In the interactive version of the animation installed at the gallery, the siphonophore comes closer to or retreats from the viewer based on movement in the space, bringing into relief the work’s stated aim to intimately connect the viewer to other species. Also closely attuned to the creature’s movement is the animation’s soundscape, which is played on the outside of the building as well, expanding the sonic horizon of the nonhuman perspective beyond the gallery.
About the Artists
SUPERFLEX is an artist group founded in 1993 by Jakob Fenger, Bjørnstjerne Christiansen, and Rasmus Rosengren Nielsen. They scrutinize and expose hidden systems of power by engaging with themes such as unbalanced economic conditions as well as issues of migration, copyright, and ownership. SUPERFLEX plays a catalytic role in enabling people to participate in their artistic inquiries into global discourses and to gain broader insights from the interaction. Through their work, they ultimately aim to mobilize the “power of collectivity,” which lies at the heart of their practice.

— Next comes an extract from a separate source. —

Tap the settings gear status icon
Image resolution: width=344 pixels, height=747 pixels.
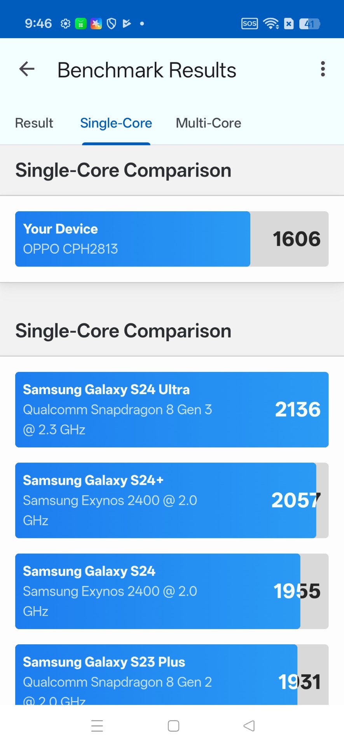pos(66,24)
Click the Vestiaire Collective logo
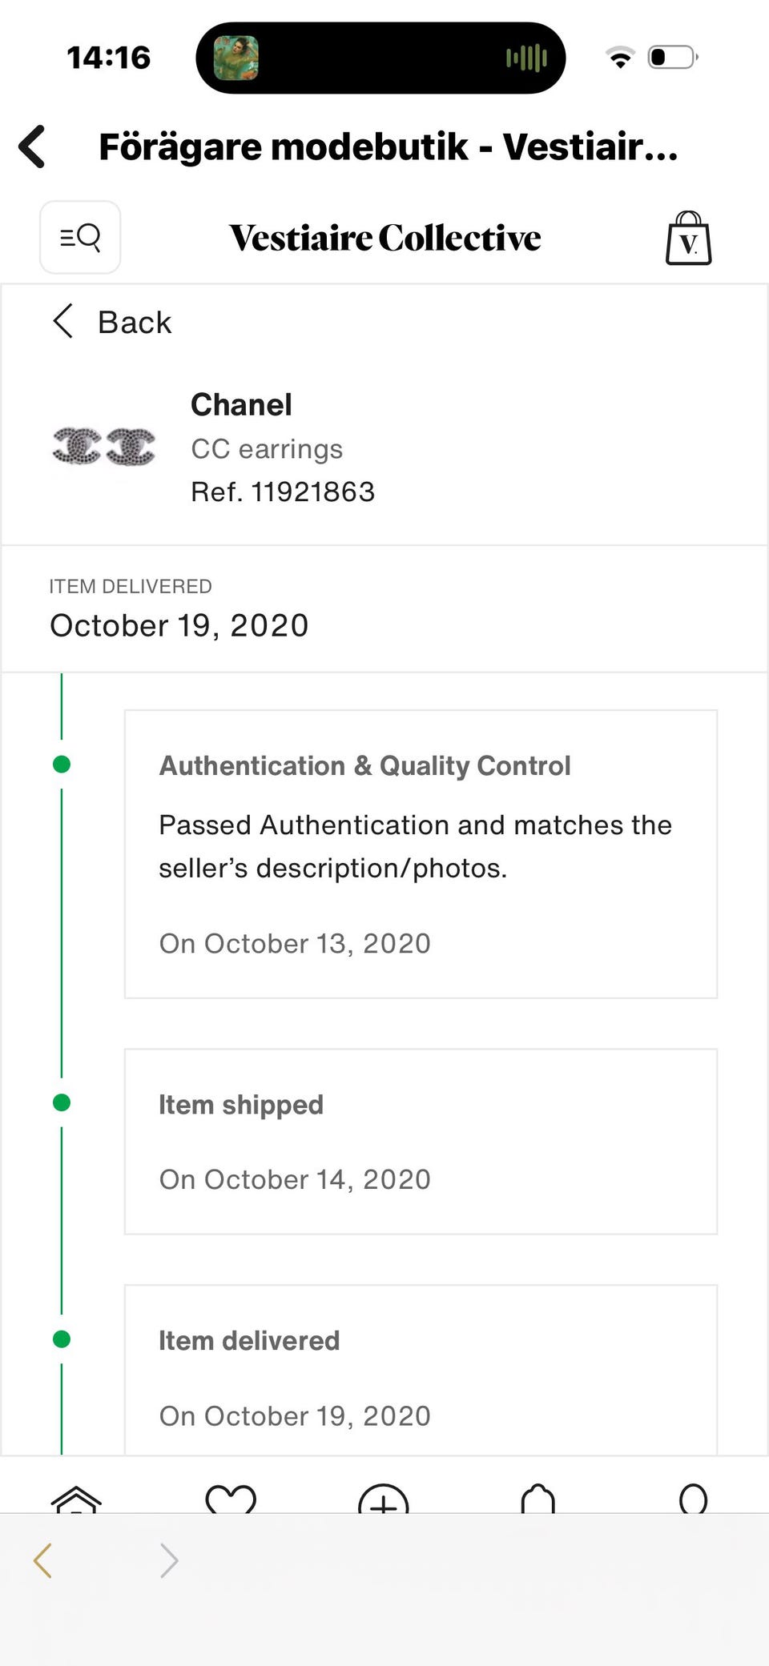This screenshot has height=1666, width=769. 385,238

SUPERFLEX has gained international recognition for their projects. The group held solo exhibitions at the Institute of Contemporary Art, San Diego (2024); the University of South Florida Contemporary Art Museum, Tampa (2023); Le Bicolore, Paris (2022); Kunsthaus Graz, Graz (2021); Turku Art Museum, Turku (2020); Tate Modern, London (2017); Fundación Jumex Arte Contemporáneo, Mexico City (2013); South London Gallery, London (2009); and Kunsthalle Basel, Basel (2005), among other venues. SUPERFLEX has also participated in numerous biennales and group exhibitions, including the Venice Biennale (2024), Gwangju Biennale (2018, 2002), Sharjah Biennial (2017, 2013), and São Paulo Biennale (2006). Artworks by SUPERFLEX are included in major collections, such as Arken - Modern Museum of Art, Ishøj; Hirshhorn Museum and Sculpture Garden, Washington, D.C.; Los Angeles County Museum of Art, Los Angeles; Museum of Modern Art, New York; and Pérez Art Museum Miami. In 2023, the group was invited by the Real DMZ Project to permanently install One Two Three Swing!, a modular three-seater swing set that metaphorically explores the significant potential of collectivity and collaboration, in the DMZ. Conceived in celebration of the 60th anniversary of diplomatic relations between Denmark and South Korea, the work has been donated to the permanent care of the Ministry of Unification.